'Jane' Director Brett Morgen Says We Need More People Like Goodall
A new documentary captures her remarkable life.
by Sarah SloatWhen Jane Goodall was 27, living among and studying chimpanzees in Tanzania, she witnessed something extraordinary. Months into her expedition in Gombe, Goodall began to observe chimps carefully choosing twigs, stripping them of their leaves, and using those twigs to catch termites.
When she sent this news about “the crude beginning to tool making” to her advisor, Louis Leakey, he sagely responded, “we must now redefine man or accept chimpanzees as human.”
Goodall describes this experience in Jane, the new documentary on her life, recalling that her “observations at Gombe would challenge human uniqueness, and whenever that happens there is always a violent uproar,” Goodall narrates in the film. The world at large, however, did not respond glowingly to a young, female scientist altering their image of the world.

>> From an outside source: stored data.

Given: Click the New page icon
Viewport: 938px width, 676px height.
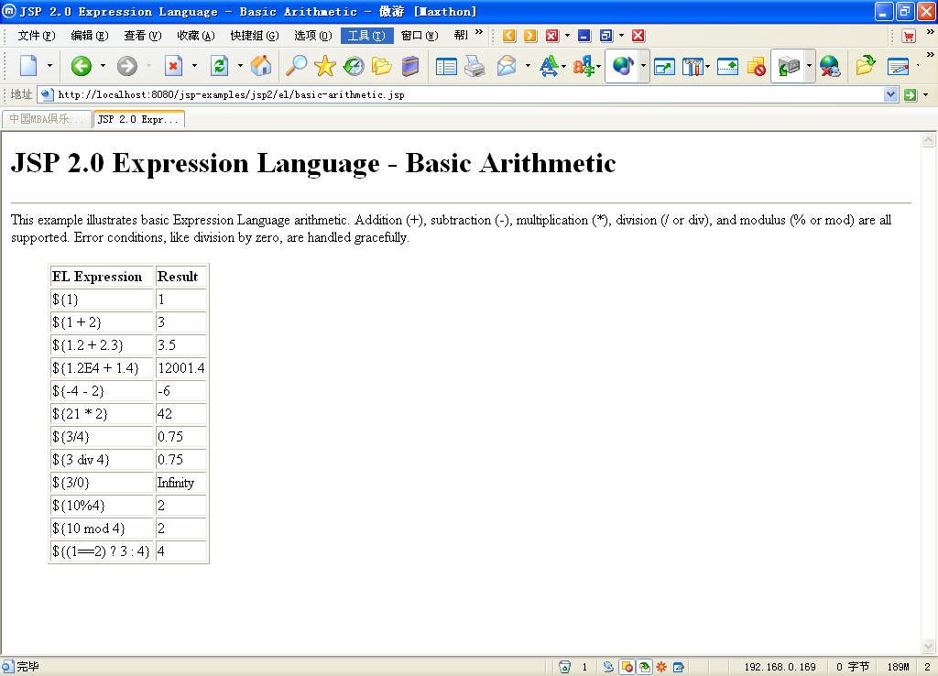Looking at the screenshot, I should click(28, 66).
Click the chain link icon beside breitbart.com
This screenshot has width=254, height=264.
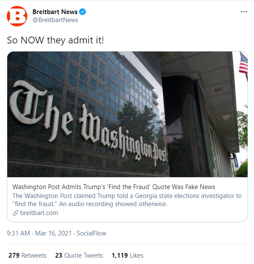(15, 213)
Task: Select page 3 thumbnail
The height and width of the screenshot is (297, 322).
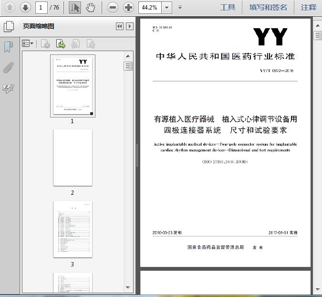Action: (x=73, y=229)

Goodall however, continued her work undeterred — demonstrating the sort of spirit Jane director Brett Morgen pegs as why “we need people like Jane Goodall more than ever before.”
In an interview with Inverse, Morgen explains that the release of Jane during a time of action against women and scientists was more of a welcomed coincidence than anything.
“Sometimes you choose films and sometimes they choose you,” Morgen says. “Sometimes you choose the moment, and other times the moment chooses you. I think in this case the moment and the film chose us.”
The film is a dazzling narrative constructed from hundreds of hours of footage showing Goodall conducting her work in the 1960s, thought to be lost until their discovery in 2014. Released a year late, Morgen says it’s out now when “the world is in a very different place than when we made it.”
Designed as an immersive experience for the viewer, Jane is a visually beautiful and intimate look at Goodall’s transformation from a secretary with no scientific degree to one of the leading voices in the world on chimps and what they mean for our own understanding of humans. In theaters now, the film also details her own love story with the man who originally captured the 16-millimeter footage, Hugo van Lawick, and how the chimps influenced her own actions as a mate and later, a parent.
Jane is a striking look at a compassionate individual — which makes it a lovely a film as ever to watch now when humanity needs a boost.